- **WORK TO COMPLETE**
Each entry is to be transcribed exactly, with nothing added or dropped.
RECORDS SHOWN START
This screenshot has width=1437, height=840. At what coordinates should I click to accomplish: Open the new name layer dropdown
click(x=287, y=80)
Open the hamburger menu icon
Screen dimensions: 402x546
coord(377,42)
RECORDS SHOWN END
- **WRITTEN ANSWER**
This screenshot has width=1437, height=840. At what coordinates should I click to accomplish: Open the new name layer dropdown
click(x=287, y=80)
Open the hamburger menu icon
Screen dimensions: 402x546
coord(377,42)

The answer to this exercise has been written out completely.